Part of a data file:
┌──

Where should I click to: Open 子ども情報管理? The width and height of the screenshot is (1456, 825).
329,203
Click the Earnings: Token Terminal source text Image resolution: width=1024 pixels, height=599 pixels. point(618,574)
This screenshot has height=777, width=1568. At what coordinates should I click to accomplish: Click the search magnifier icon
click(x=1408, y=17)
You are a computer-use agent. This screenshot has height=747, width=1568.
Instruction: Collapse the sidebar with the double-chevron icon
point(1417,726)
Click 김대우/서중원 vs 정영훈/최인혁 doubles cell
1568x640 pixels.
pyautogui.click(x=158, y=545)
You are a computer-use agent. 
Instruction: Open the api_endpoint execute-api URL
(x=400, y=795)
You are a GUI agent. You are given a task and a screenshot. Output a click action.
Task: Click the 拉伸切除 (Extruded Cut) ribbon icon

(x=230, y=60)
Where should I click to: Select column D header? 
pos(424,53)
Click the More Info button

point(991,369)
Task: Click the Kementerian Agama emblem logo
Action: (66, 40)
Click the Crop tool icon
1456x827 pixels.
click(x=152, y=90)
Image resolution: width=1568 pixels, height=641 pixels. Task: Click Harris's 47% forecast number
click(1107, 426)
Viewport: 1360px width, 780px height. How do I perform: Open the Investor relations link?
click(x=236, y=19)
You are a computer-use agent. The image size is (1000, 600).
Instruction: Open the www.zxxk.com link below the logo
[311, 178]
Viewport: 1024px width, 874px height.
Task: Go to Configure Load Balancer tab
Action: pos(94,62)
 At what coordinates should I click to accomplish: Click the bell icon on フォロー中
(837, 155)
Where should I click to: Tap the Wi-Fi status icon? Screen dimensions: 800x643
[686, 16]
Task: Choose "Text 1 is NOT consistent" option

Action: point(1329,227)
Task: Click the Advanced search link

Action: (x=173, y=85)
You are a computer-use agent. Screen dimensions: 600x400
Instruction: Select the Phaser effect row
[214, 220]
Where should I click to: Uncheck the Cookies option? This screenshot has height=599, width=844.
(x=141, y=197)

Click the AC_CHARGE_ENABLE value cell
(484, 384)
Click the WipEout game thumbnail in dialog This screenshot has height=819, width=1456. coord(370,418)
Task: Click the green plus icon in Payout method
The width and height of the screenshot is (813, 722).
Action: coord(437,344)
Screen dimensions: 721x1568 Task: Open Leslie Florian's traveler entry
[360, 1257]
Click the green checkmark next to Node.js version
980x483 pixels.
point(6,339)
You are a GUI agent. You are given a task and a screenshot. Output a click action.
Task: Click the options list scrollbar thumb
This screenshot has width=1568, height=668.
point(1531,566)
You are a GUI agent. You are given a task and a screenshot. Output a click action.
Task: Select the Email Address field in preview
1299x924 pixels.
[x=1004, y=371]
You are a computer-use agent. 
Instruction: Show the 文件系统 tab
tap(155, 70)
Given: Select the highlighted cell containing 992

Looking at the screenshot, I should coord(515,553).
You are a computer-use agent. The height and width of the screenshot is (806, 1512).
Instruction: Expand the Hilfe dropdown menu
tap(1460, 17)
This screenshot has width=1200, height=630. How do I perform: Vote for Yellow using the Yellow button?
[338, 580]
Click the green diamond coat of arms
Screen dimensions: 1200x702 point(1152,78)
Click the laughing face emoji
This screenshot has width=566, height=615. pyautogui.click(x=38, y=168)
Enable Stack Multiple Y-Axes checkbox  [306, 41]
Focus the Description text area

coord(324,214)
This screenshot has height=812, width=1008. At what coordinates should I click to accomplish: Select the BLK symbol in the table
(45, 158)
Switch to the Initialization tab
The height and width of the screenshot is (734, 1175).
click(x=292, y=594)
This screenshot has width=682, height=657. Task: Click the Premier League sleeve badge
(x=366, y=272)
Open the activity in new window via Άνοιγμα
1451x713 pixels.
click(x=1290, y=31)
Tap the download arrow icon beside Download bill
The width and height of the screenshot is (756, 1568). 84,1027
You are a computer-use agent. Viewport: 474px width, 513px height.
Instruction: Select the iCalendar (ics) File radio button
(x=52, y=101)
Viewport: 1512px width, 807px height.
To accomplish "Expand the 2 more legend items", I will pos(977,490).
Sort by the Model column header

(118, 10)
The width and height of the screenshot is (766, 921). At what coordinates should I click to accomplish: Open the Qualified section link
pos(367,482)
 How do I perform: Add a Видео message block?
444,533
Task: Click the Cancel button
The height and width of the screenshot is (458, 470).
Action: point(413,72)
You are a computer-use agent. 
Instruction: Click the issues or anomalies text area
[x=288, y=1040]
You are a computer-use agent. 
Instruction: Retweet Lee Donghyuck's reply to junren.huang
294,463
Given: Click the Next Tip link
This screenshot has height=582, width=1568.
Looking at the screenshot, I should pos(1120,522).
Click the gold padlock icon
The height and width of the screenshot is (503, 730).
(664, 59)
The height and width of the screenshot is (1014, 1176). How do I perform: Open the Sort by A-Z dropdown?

└──

**PROBLEM**.
Lay out the lines starting with the one containing "Task: Click the green" and going on through the one containing "Action: coord(437,344)" as a two-column CSV headed input and output. Give one row for each text and its answer, with each value in a single quoted field and line breaks replaced by spaces.

**ANSWER FOR THE TASK**.
input,output
"Task: Click the green plus icon in Payout method The width and height of the screenshot is (813, 722).","Action: coord(437,344)"